I'm absolutely petrified!!!

But Im trying to think of it like this, It's going to be worthit. It's not pointless pain, there's a huge reward at the end of it which will make it all worthwhile.
I think it's not knowing what to expect also that is the scariest!!
Good luck hun, you'll be fine.
 
Some people do actually have good births.
I think we all, especially when having our first child concentrate on the bad stuff.
The thing being, this is not something you get to do may times in your life, and it actually is a life changing moment. Why not try to focus on that fact. Its something you will only experience a few times and i think if you go in positively, and looking forward to the moment it does help. I really had this attitude when having my first, i was so excited and couldnt wait to give birth.

I had a very quick and easy labour, no contractions, waters broke, a touch of pressure before he came out and then 3 pushes and he was here. It took 2 hours total, no pain relief, nor crying.
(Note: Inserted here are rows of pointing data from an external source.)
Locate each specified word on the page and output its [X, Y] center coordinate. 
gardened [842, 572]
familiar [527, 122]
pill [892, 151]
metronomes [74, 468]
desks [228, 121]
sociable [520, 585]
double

I was actually very surprised afterwards it was not what i had expected at all.
Im not telling you to show off, i just want to say its not all bad. Infact im surprised by how many people have actually been like me and had nice births.
 
Wow, skellys, thanks, that's an amazing birth story and def gives me something positive to focus on!
Thanks all of you, it's so lovely being able to hear other people's positiv e experiences - and the fact that having the baby in your arms is actually like a sort of pain relief is great!!